Wait, What’s Important About Negative Emotions?
Good question! Most people assume that feeling sad or angry is a problem and it’s best to stop feeling that way and feel something good instead. Not so. The negative emotions give us important information and provide safety when needed. Anger, for example, is a defensive emotion and communicates “back up!” when you want something upsetting further away from you. Sadness elicits empathy and support when we need it most and fear keeps us from getting hit by cars by telling us “run!” when we are in danger. The negative emotions serve so many important functions that maximize safety and promote desirable boundaries. However, if all we ever felt were the negative emotions, we’d feel pretty miserable.
The “Ideal” Ratio
Some research says that people tend to function best when they experience about 3-5 instances of a positive emotion for every instance of a negative emotion. This is not to say that we should be down on ourselves if we tend to feel more frequent negative emotions, quite the opposite. There’s no need to criticize yourself instead lets consider some ways in which you can make more room for positivity.

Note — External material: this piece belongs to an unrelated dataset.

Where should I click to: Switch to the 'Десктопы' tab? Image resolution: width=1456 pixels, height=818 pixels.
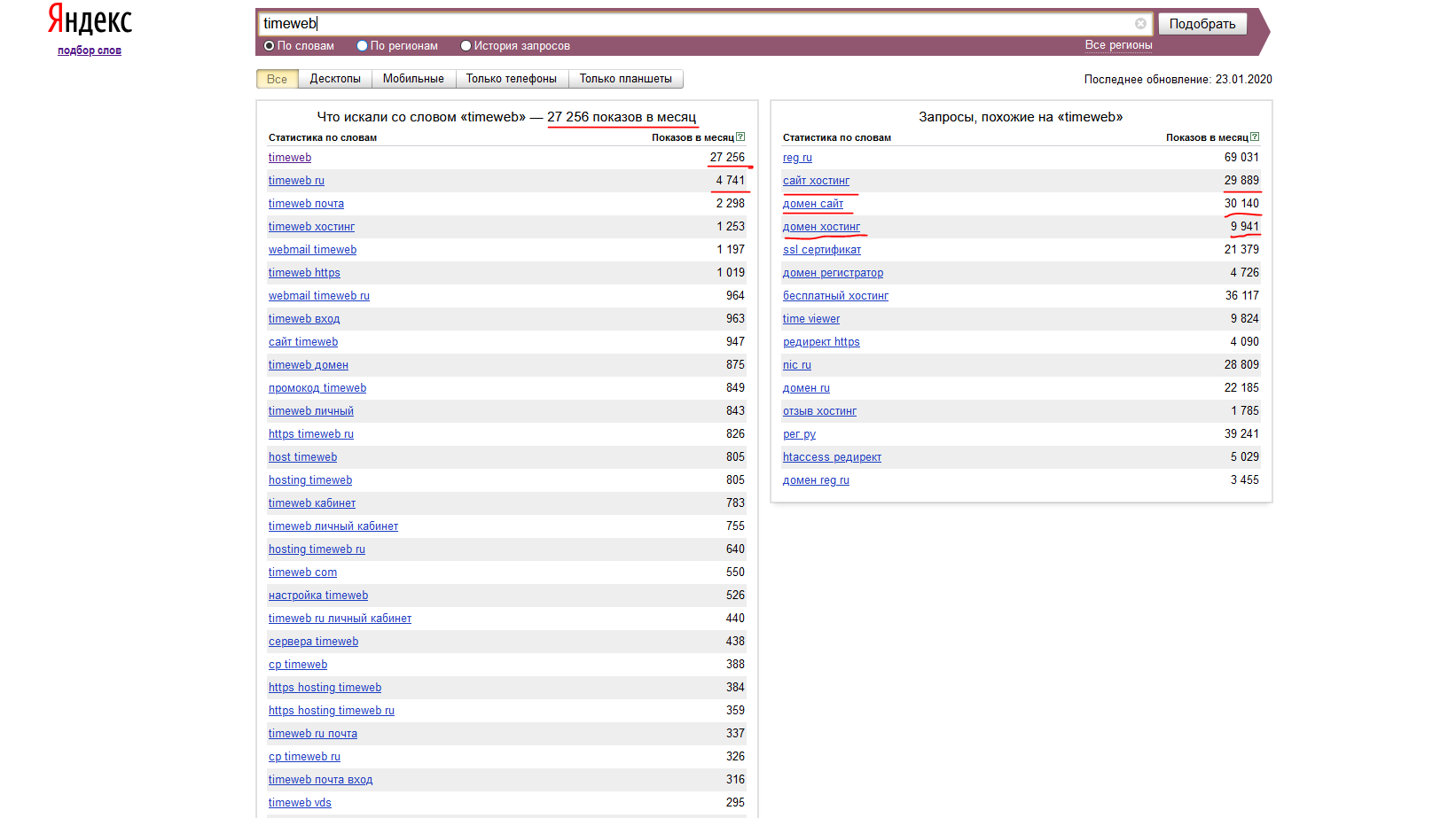point(335,79)
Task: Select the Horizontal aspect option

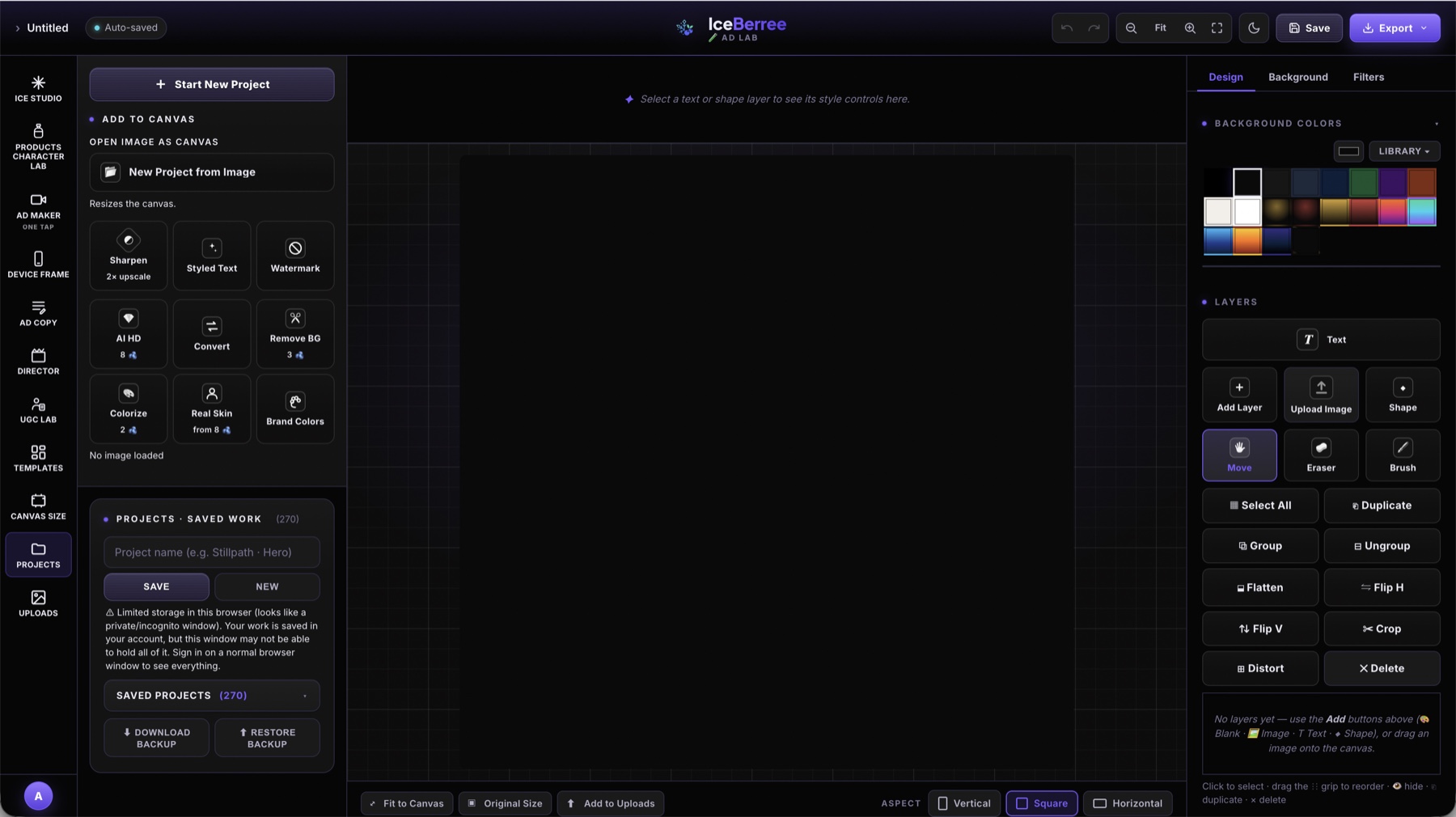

Thinking of positive emotions usually evokes images of joy or happiness but there are ten positive emotions in all! What they all have in common is that they encourage exploration, playfulness, and creativity. The negative emotions tend to tell us to shut down but the positive emotions help us broaden our horizons.
Joy – a buoyant, playful feeling of happiness
Gratitude – recognition of one’s opportunities and gifts that often encourages giving
Serenity – a state of savoring calm
Interest – being intrigued and wanting to explore
Hope – the emotional belief that things will turn out how you want them to
Pride – recognizing accomplishments and feeling driven to dream big
Amusement – laughter at life’s guffaws and surprises
Inspiration – feeling moved to aspire to excellence
Awe – a sometimes-overwhelming recognition of what’s possible (as in noticing nature’s unbelievable beauty)
Love – deep respect and caring for another
If you’d like to feel positive emotions more often here’s an exercise:
Step 1: Choose a target emotion like love or serenity that resonates with you.
Step 2: Collect items (pictures, youtube clips, articles, etc.) that activate that feeling. Keep the collection somewhere that’s easy to access like in a file on your computer desktop.
Step 3: Review the contents of the file periodically and allow the target emotion to wash over you. Consider reviewing it when you are already feeling positively to savor that state. Alternatively, review the contents when you are feeling upset for a way to refocus your attention and boost your mood.